> _Document passage_:

• Source: Elizabeth Horsell
  • Elizabeth Horsell (nee Gillett; bapt. 27 June 1798 – 12 June 1874) was an English activist and writer. She advocated for vegetarianism and temperance, and was the author of an early vegan cookbook, The Penny Domestic Assistant and Guide to Vegetarian Cookery. Horsell was married to the publisher and fellow activist William Horsell, with whom she operated a hydropathic infirmary in Ramsgate.


    Biography


    Elizabeth Gillett was born in 1798 in Bromyard, Herefordshire, and was baptised on 27 June 1878. She married William Horsell in Vowchurch, on 30 June 1834.
    She was involved in the temperance movement from the 1840s and was invited to give a lecture at Dr John Lee's Peace and Temperance Festival. She took part in vegetarian meetings in London, along with her husband, and gave frequent lectures both inside London, such as at the Talfourd Hotel, and further afield. Horsell moved with her husband to Ramsgate in 1846, where they operated a hydropathic infirmary.

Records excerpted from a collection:
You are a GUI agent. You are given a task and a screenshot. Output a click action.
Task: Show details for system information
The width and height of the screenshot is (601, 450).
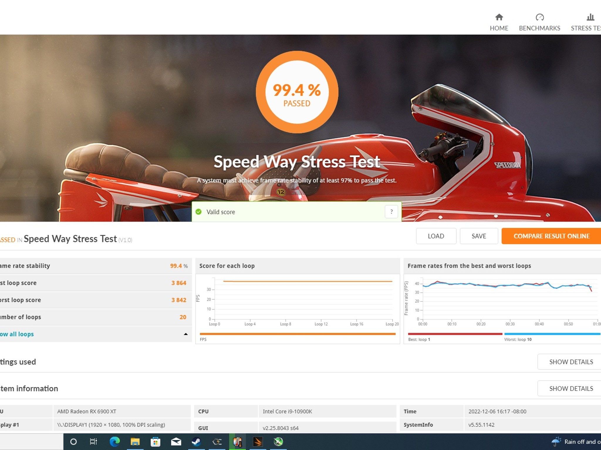click(570, 388)
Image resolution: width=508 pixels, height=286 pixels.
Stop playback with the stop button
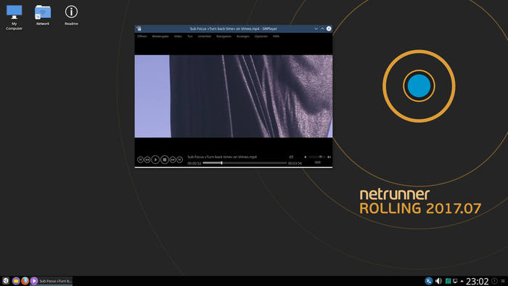tap(165, 160)
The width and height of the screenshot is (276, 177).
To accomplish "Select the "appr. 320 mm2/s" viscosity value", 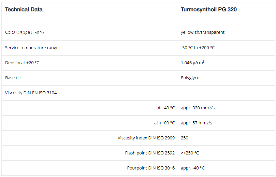I will coord(198,108).
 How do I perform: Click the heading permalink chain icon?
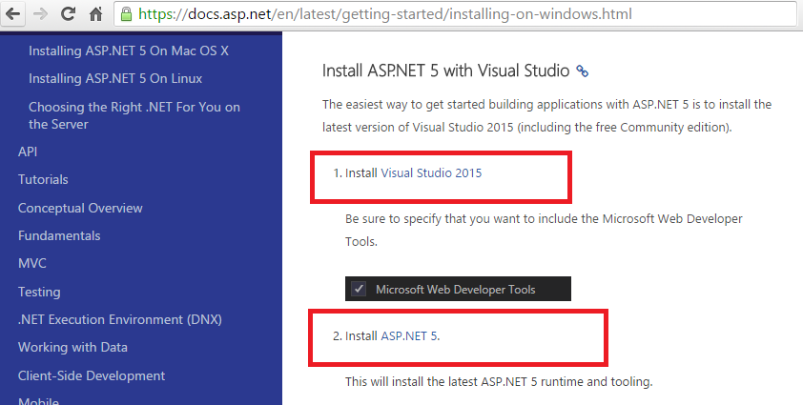[x=583, y=71]
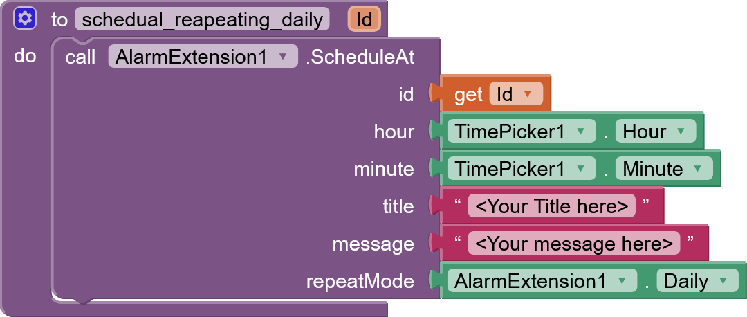Open the Daily repeat mode dropdown
Image resolution: width=747 pixels, height=317 pixels.
(695, 281)
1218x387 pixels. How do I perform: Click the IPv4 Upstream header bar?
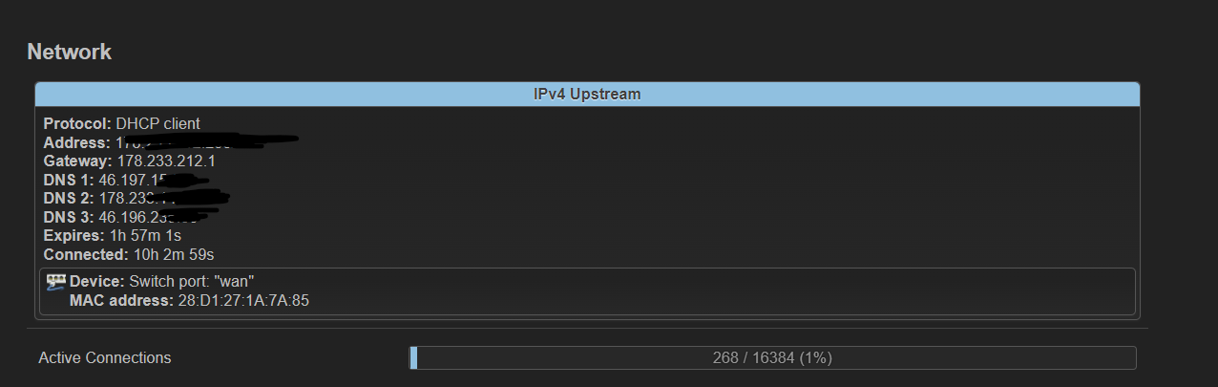(x=587, y=95)
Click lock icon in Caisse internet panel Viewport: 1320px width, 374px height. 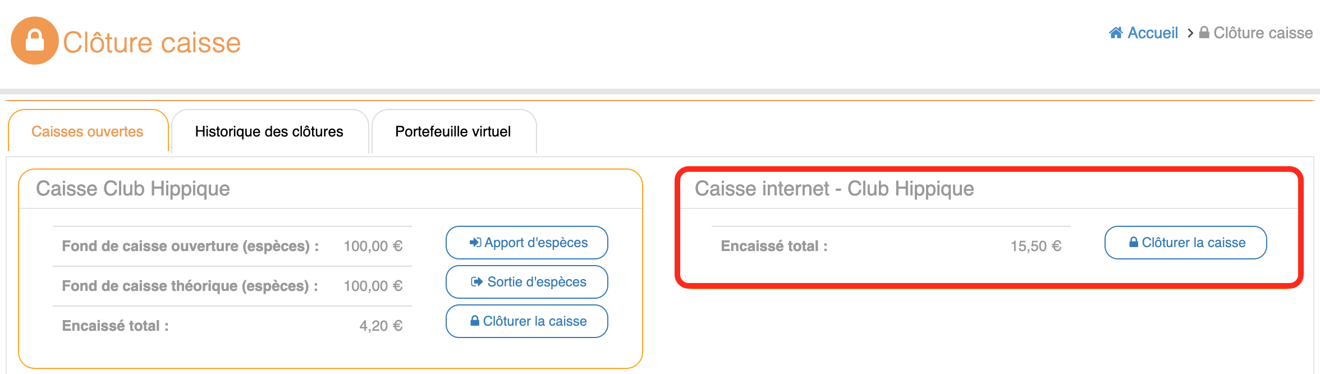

> _Description of the task_:
For each statement, answer yes or no according to the passage on Elizabeth Horsell, and quote the words from it that decide the answer. (a) Horsell and her husband ran a hydropathic infirmary in Ramsgate. (b) Horsell married William Horsell in Bromyard. (c) Horsell was involved in the temperance movement from the 1860s. The records have no connection to the text.

> _Right answer_:
(a) Yes: "Horsell moved with her husband to Ramsgate in 1846, where they operated a hydropathic infirmary."
(b) No: "She married William Horsell in Vowchurch, on 30 June 1834."
(c) No: "She was involved in the temperance movement from the 1840s"